How Mike Soraghan built an oil spills database

See this post and more like it at NICAR talk, our data blog: ire.org/nicar

Mike Soraghan is an oil and gas reporter at EnergyWire (an arm of E&E Publishing) and former NICAR bootcamper from 2013. For those of you who have been to bootcamp, you remember Open Lab, held (almost) every night after class wraps up for the day. Even back then, Mike was toiling over some nasty-looking data on oil spills.

Last month EnergyWire published Mike's story about smaller oil spills, the kind of spills that don't usually make it into the news but that collectively amount to quite an impressive number: "More than 26 million gallons of oil, hydraulic fracking fluid, 'fracking' wastewater and other substances," the report says.

Knowing that he pulled reports on spills from states individually, and having gotten a glimpse at what he was up against, I was curious how this came together.

Tip: Mike links to the data at the bottom of his story, as well as some documentation he wrote up.

How did he know the data was there?

Mike had been reporting on a story about oil and gas enforcement in 2011 when he came across some online state databases of oil spills. He also knew that most producing states require reports on spills over a set amount. So he set out to see just how much data he could get.

How did he put it all together?

Much of the data came in spreadsheet form, although some of it had to be copied and pasted from websites that didn't allow easy downloads. Where state data was unavailable, he went to federal sources to see what he could find: The U.S. Coast Guard's National Reponse Center and Bureau of Land Management (BLM).

"I marked the source of each data (state oil and gas agency, state environmental agency, federal agency), and whether it could be used for my basic tabulation of spills. I put BLM data in the database so I would have it. But there's no clear way to ensure that they're not duplicates of spills also reported to state agencies, so I left them out of my count."

He made necessary transformations to the data in Excel, and then used Access to put it all together in the right order. He flipped back and forth, making necessary adjustments until it could all work together. In the past he has scrapped an entire database after realizing he should have approached it differently. Unfortunately there's no manual for bringing data from various sources into one harmonious database.

Tip: To see the list of state agencies that collect these reports, see Mike's documentation.

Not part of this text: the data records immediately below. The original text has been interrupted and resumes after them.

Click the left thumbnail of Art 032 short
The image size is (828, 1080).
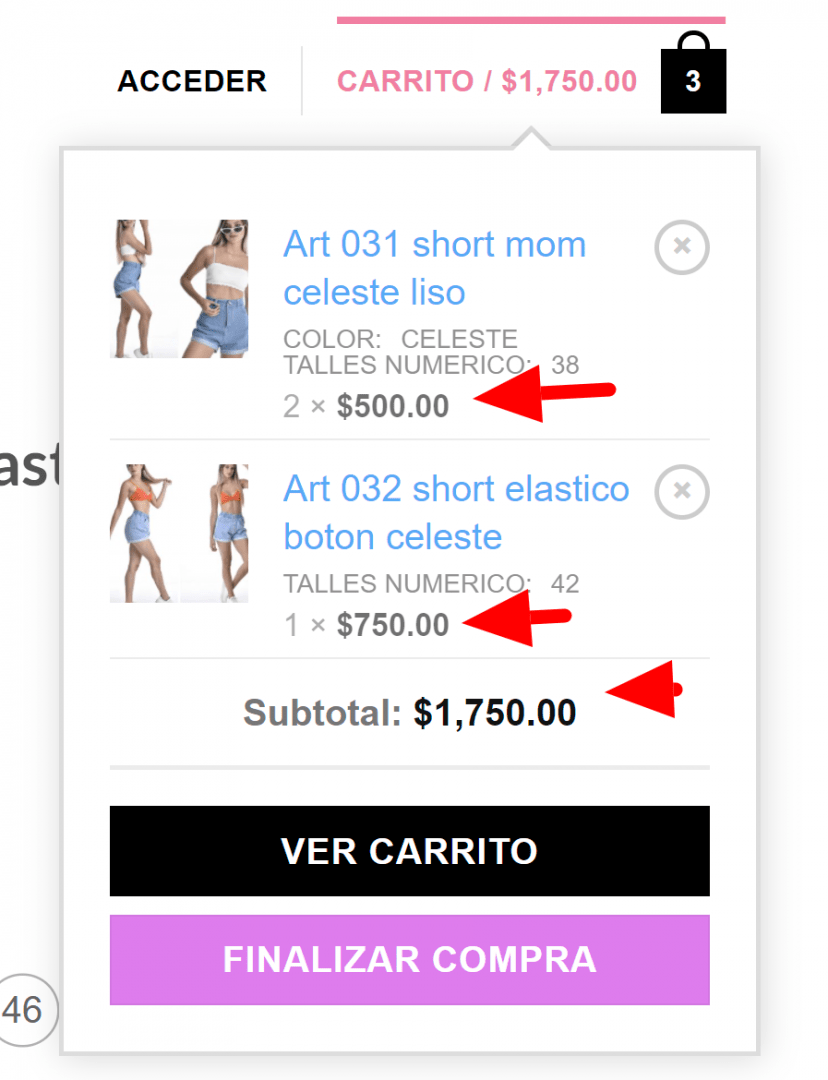[x=143, y=533]
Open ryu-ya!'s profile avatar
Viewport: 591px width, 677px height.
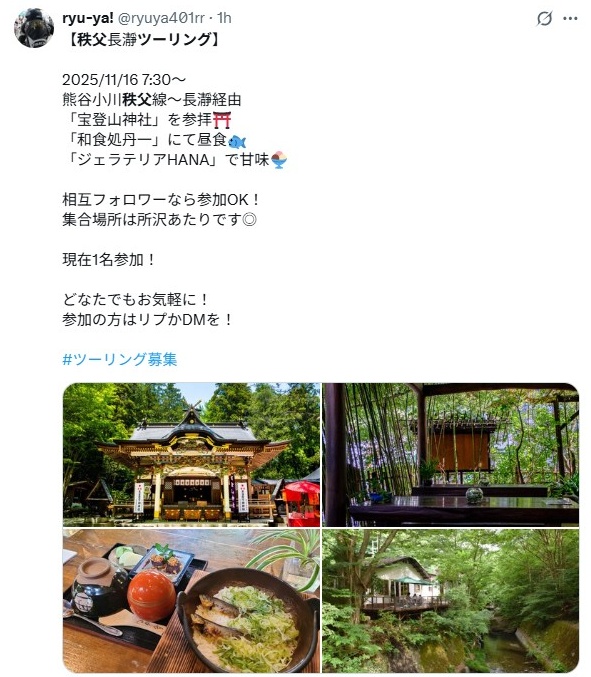(34, 28)
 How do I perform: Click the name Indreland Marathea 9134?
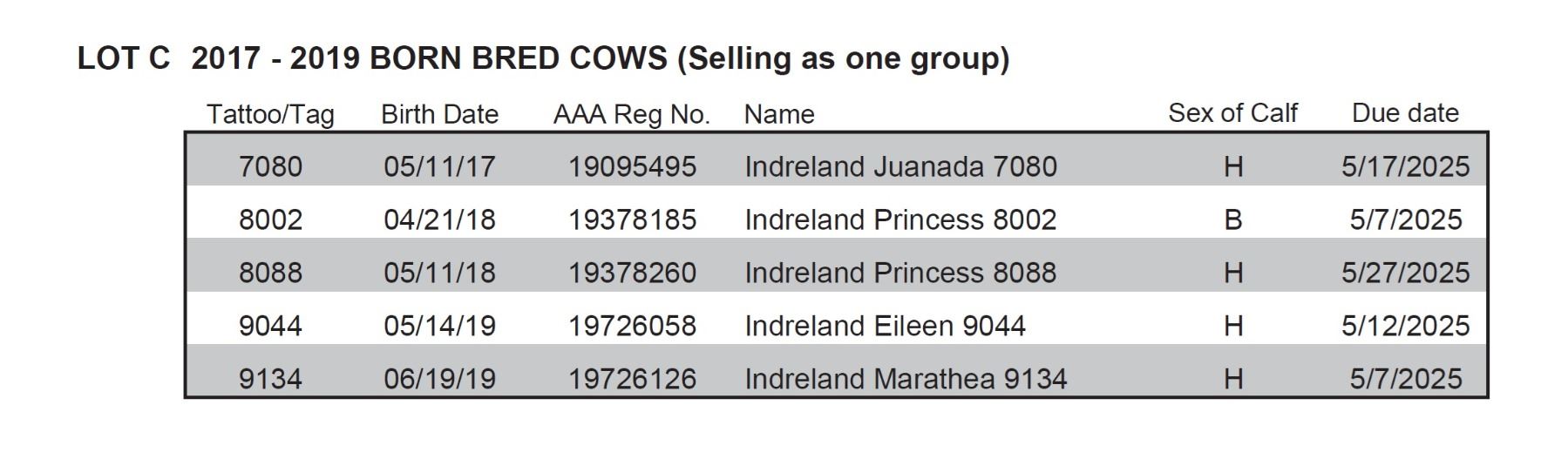click(905, 379)
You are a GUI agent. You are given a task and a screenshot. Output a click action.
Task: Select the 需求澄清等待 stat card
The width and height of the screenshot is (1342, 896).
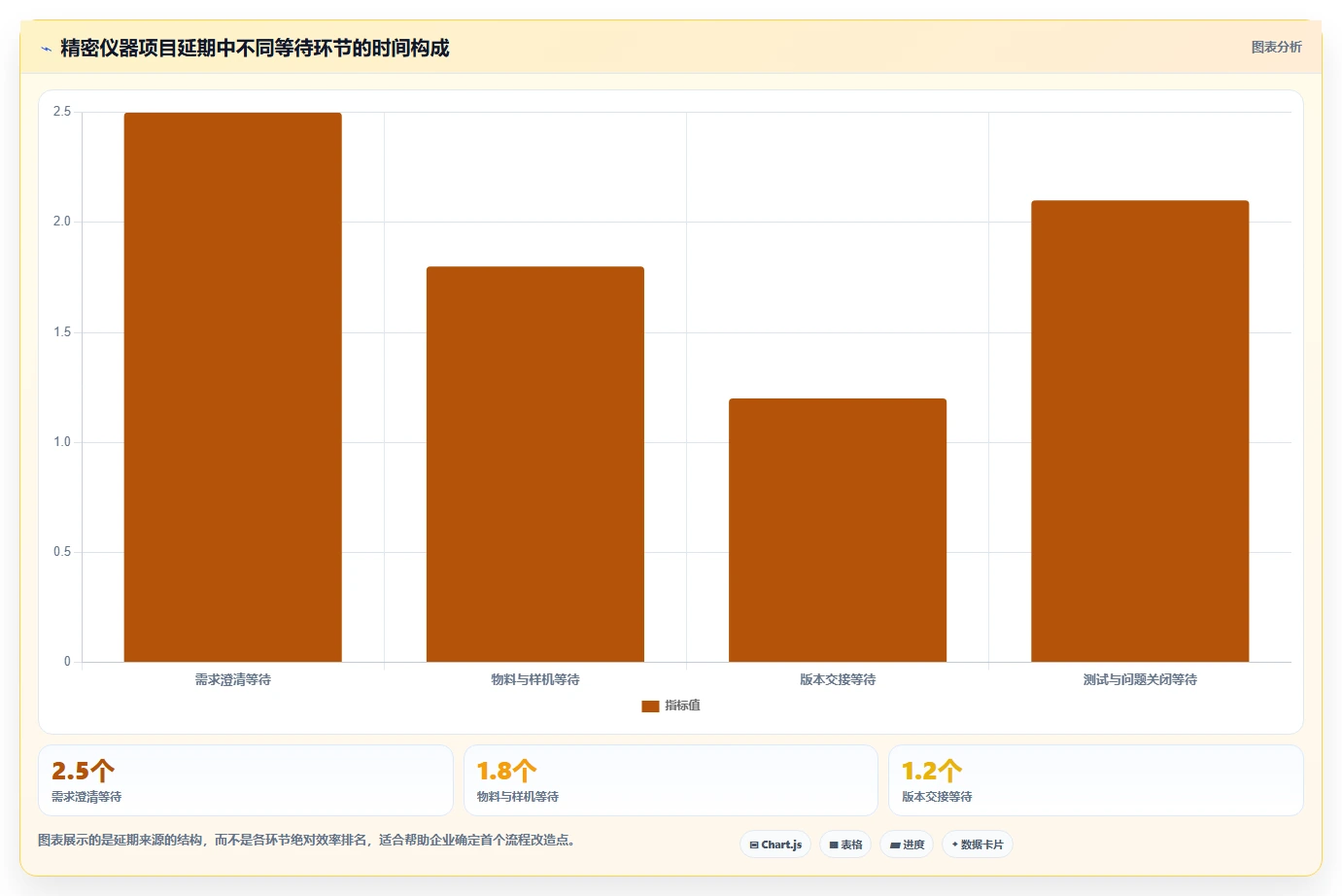[246, 780]
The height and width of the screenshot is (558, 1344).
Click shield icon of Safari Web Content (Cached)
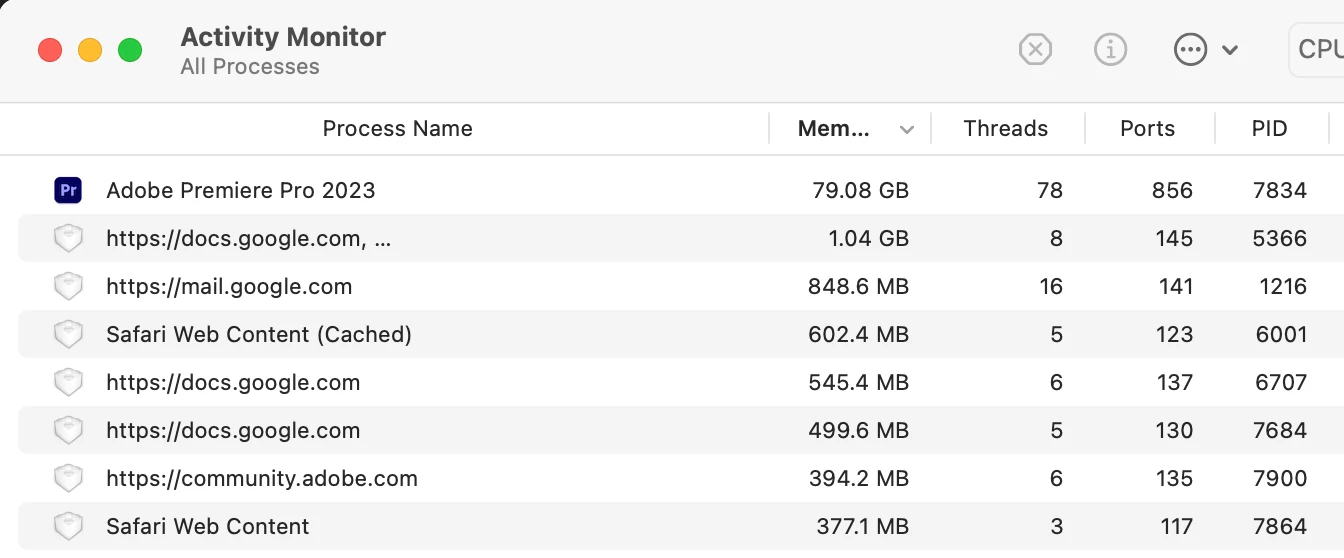pyautogui.click(x=67, y=335)
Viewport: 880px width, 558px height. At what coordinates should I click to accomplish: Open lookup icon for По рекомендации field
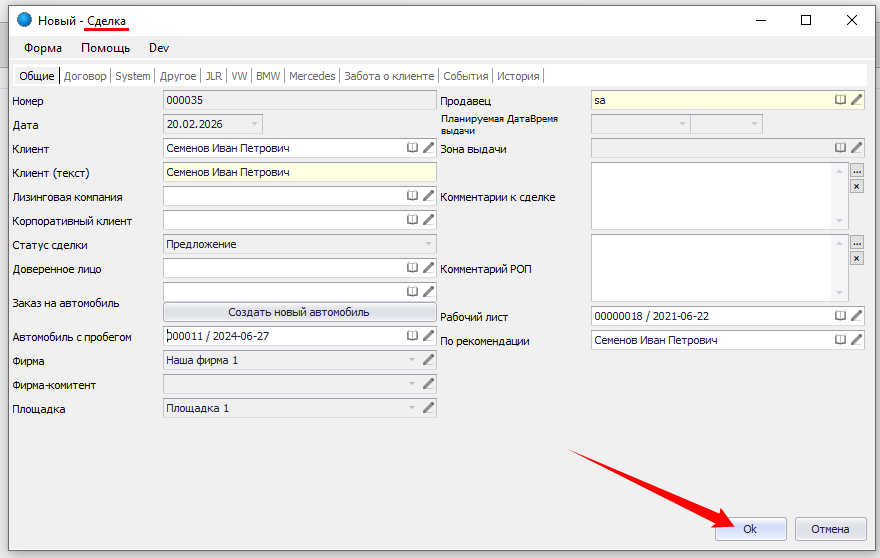pyautogui.click(x=841, y=340)

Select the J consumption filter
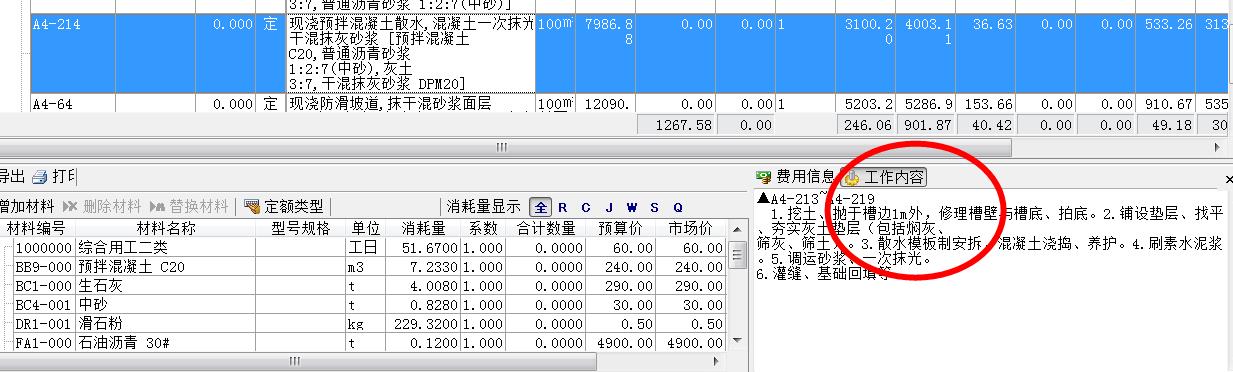(609, 207)
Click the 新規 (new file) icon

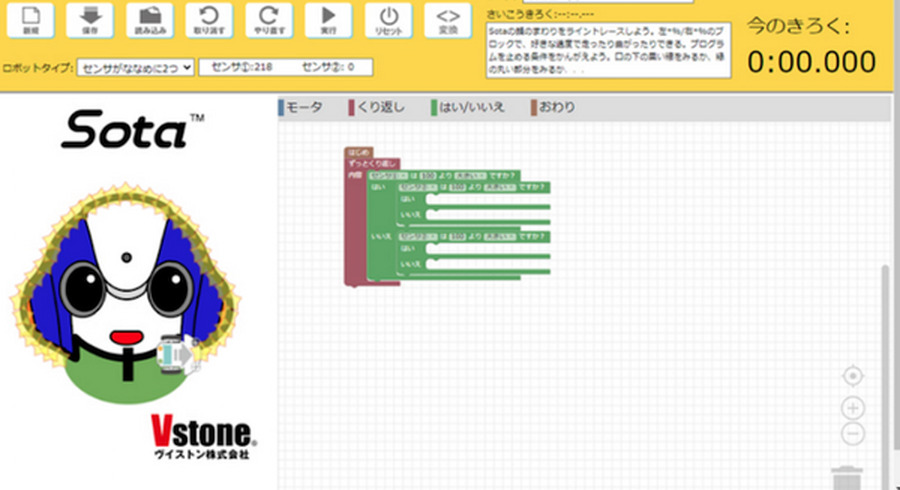(30, 20)
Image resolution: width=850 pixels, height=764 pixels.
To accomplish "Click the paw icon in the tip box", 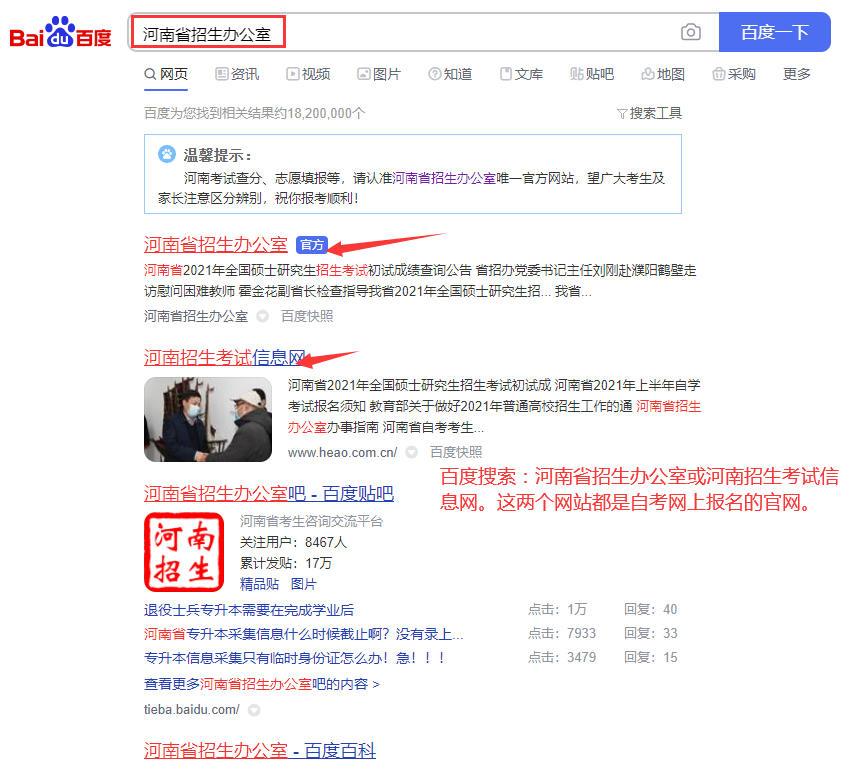I will tap(166, 154).
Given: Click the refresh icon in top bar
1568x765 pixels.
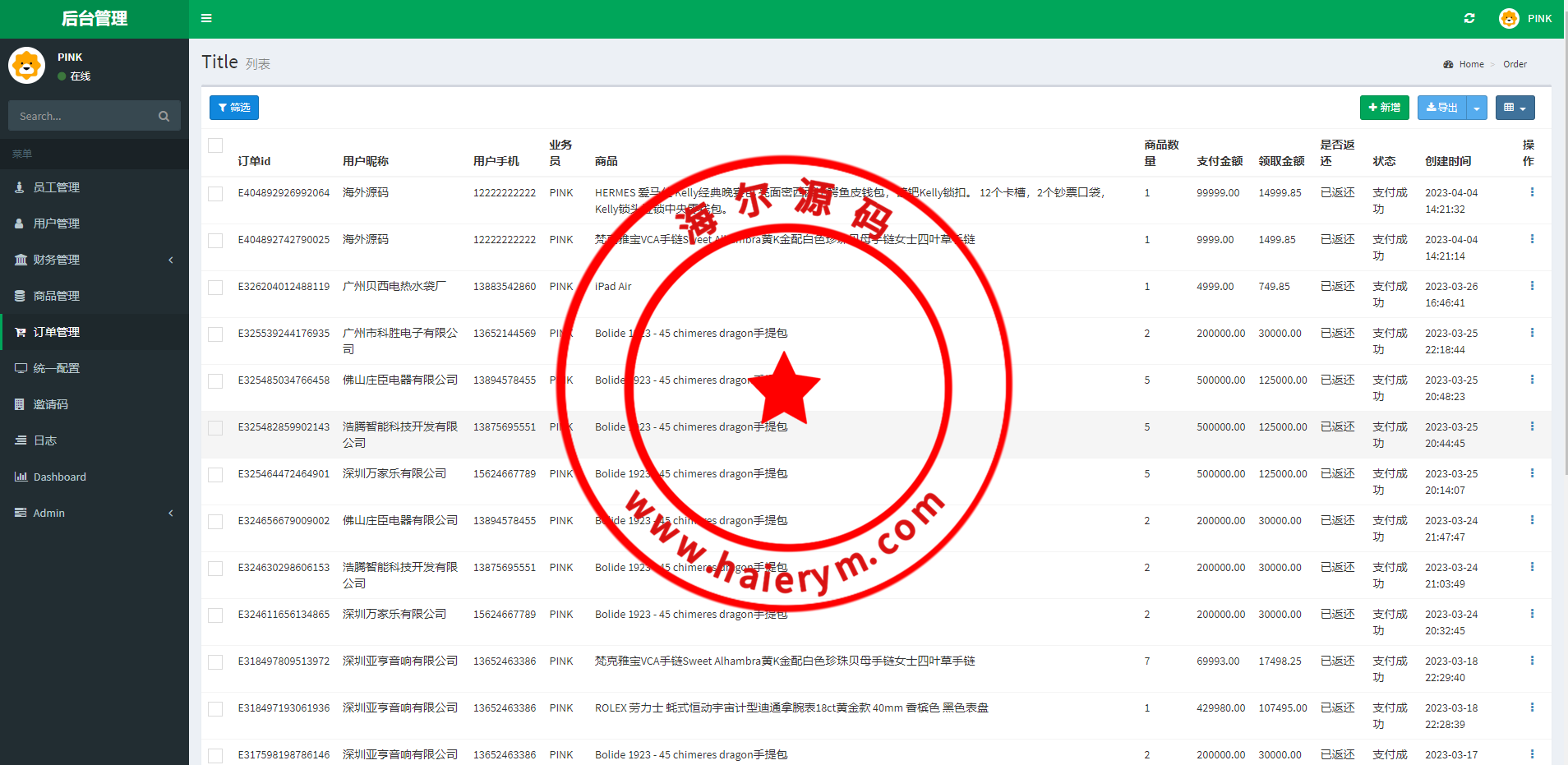Looking at the screenshot, I should 1469,18.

What were the biggest challenges with the data?

The data kept by these agencies are not uniform. Fields differ from agency to agency, spill amounts were recorded in different units, gallons or barrels. Mike had to normalize a lot of this: convert gallons to barrels, find the necessary common fields in the different spreadsheets, and put them together.

"The data is horribly inconsistent. After all that cutting, pasting and appending, all I really had was one big number of spills (and year-over-year growth), and the volume. Even then, those are minimums. I know it's an undercount."

Mike wisely included a sidebar right next to the story titled "Spill data vary from state to state," an important measure of transparency that acknowledges some of the important shortcomings of the data.